The taking of the village of Andriivka, 10 kilometers (6 miles) south of Russian-occupied city of Bakhmut, underscores just how difficult Ukraine’s multipronged counteroffensive is shaping up to be.
In the east and the south, Ukraine is reporting minimal territorial gains after months of intense fighting and heavy losses. Despite being bolstered by NATO-standard weapons worth billions of dollars, Ukrainian military officials have said there are no quick solutions to puncture Russian defensive lines — only slow, grinding battles.
Ukraine’s strategy appears to be to spread Russian forces thin across multiple directions along the front line, from vast agricultural tracts in the east to the Dnieper River, which marks the line of contact in the south, in hopes that Ukrainian troops can exploit their opponents’ vulnerabilities.
The wet weather of fall and winter will likely slow Ukrainian advances. President Volodymyr Zelenskyy is expected to visit Washington next week as Congress debates approving more aid.
Three months of intense fighting finally wore down Russian forces in Andriivka, a tiny patch along the sprawling front, allowing Ukraine’s 3rd Assault Brigade to make a lightning move to encircle Russian forces.
The recapture of Andriivka comes weeks after an important tactical victory for Ukrainian forces in the southern Zaporizhzhia region, where they punctured through Russia’s first line of defense and took back the village of Robotyne.
The win, announced in late August, came after Ukrainian forces advanced just 7 kilometers (about 4 miles) after intense fighting that started in June.
The General Staff of Ukraine’s armed forces announced the reclaiming of Andriivka early Friday. There was no confirmation or comment from Russia authorities.
The 3rd Assault Brigade said it took Andriivka after surrounding the Russian garrison in the village during what it described as a “lightning operation” and destroying it over two days. It called the success a breakthrough on the southern flank of Bakhmut and “key to success in all further directions.”
At best, the recapture of Andriivka, which had a prewar population of under 100, allows Ukrainian forces to maneuver with greater ease around Bakhmut, a city known for salt mining that is now in complete ruins.
The eight months of fighting for control of Bakhmut comprised the longest and likely bloodiest battle of the war, which began in February 2022. Russian forces led by mercenaries from the Wagner Group captured Bakhmut in May.
The 3rd Assault Brigade initially contested a statement by Ukrainian Deputy Defense Minister Hanna Maliar that said Andriivka was reclaimed but confirmed early Friday that it had done so.
“It was difficult and yesterday’s situation changed very dynamically several times,” she said.

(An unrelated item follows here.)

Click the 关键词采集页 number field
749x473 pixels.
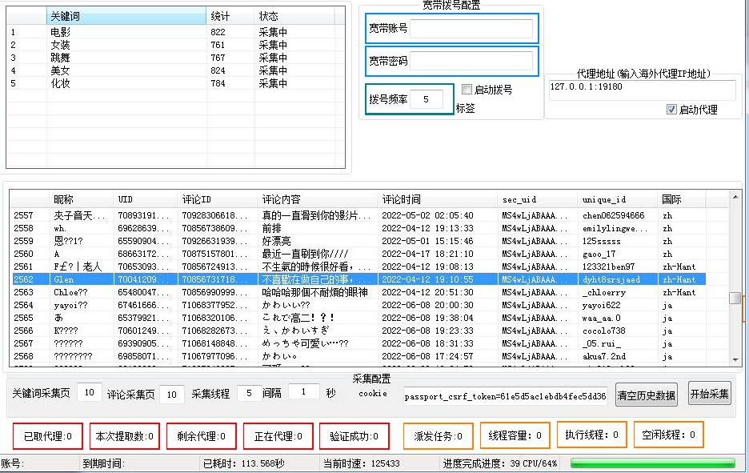click(90, 393)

Maliar said Ukraine had regained 50 square kilometers (19 square miles) of land around Bakhmut since the start of the counteroffensive in June.

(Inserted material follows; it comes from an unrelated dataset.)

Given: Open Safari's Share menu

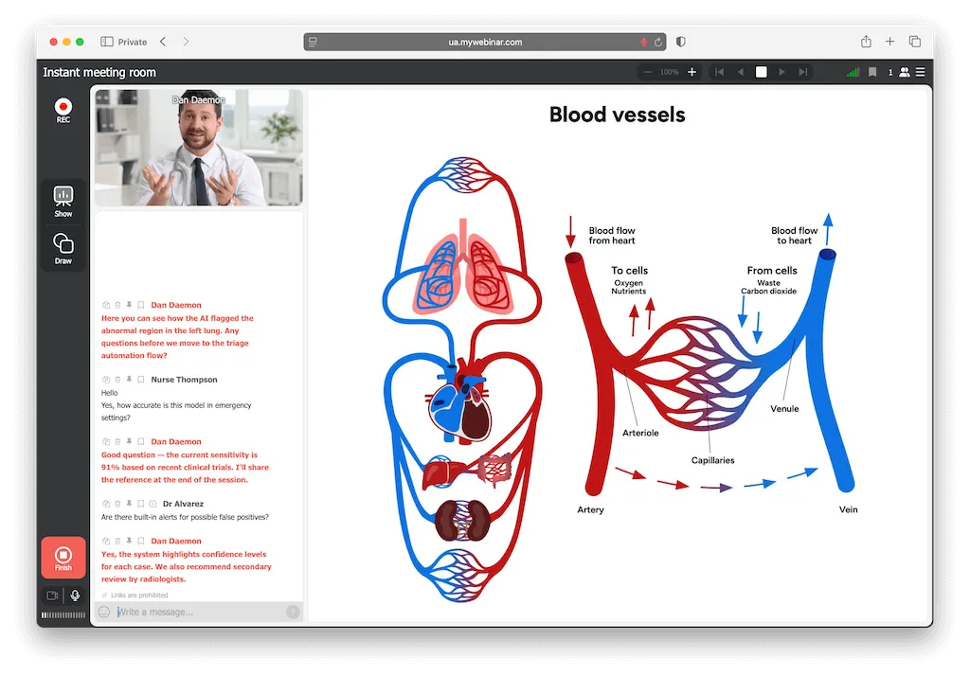Looking at the screenshot, I should tap(866, 42).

In late June, Wagner leader Yevgeny Prigozhin led his fighters from eastern Ukraine into Russia as part of a short-lived rebellion that represented the biggest challenge to President Vladimir Putin’s more than two decades of rule. Two months later, Prigozhin and several of his top lieutenants died in a suspicious plane crash en route from Moscow to St. Petersburg.
Ukrainian forces are trying to envelop Bakhmut from the south and the north and have gained ground slowly in the past three months. Analysts and U.S. officials have questioned the expenditure of forces around the city, but military leaders have said they were successfully exhausting Russian forces by keeping them fixed in position.

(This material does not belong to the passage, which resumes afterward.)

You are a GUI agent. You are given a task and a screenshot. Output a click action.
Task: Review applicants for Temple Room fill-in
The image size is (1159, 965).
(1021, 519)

Andriivka is located between the settlements of Kurdiumivka and the heights of Klischiivka in the Donetsk region, where fighting has been especially intense.
Ukraine’s General Staff said its forces also inflicted heavy losses in the nearby village of Klishchiivka as part of the counteroffensive.
The gains in the south are considered more strategically significant since they bring Ukraine’s troops closer to the Sea of Azov, where they could try to cut the land corridor to the Crimean Peninsula, which Russia seized from Ukraine in 2014. Isolating Crimea would divide the Russian-occupied territory in the south and undermine Moscow’s supply lines.
In the south, one person died and six were injured in shelling in the Kherson region, Ukraine’s presidential office said. It also reported airstrikes on the town of Orikhiv in the Zaporizhzhia region.
Also Friday, Putin said that some 300,000 Russians have signed volunteer military contracts this year, noting that they were driven by “high patriotic motives.”